**Exercise requirements:**
Return every line from the one containing "Screen dimensions: 1334x843" down to the end of the rows below, copied character for character.

**Dataset:**
Start
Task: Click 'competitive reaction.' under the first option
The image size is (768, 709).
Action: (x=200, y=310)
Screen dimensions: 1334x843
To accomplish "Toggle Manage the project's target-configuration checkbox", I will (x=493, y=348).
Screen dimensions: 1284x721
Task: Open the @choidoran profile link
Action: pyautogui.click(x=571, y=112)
End
**Solution:**
Screen dimensions: 1334x843
To accomplish "Toggle Manage the project's target-configuration checkbox", I will (x=493, y=348).
Screen dimensions: 1284x721
Task: Open the @choidoran profile link
Action: pyautogui.click(x=571, y=112)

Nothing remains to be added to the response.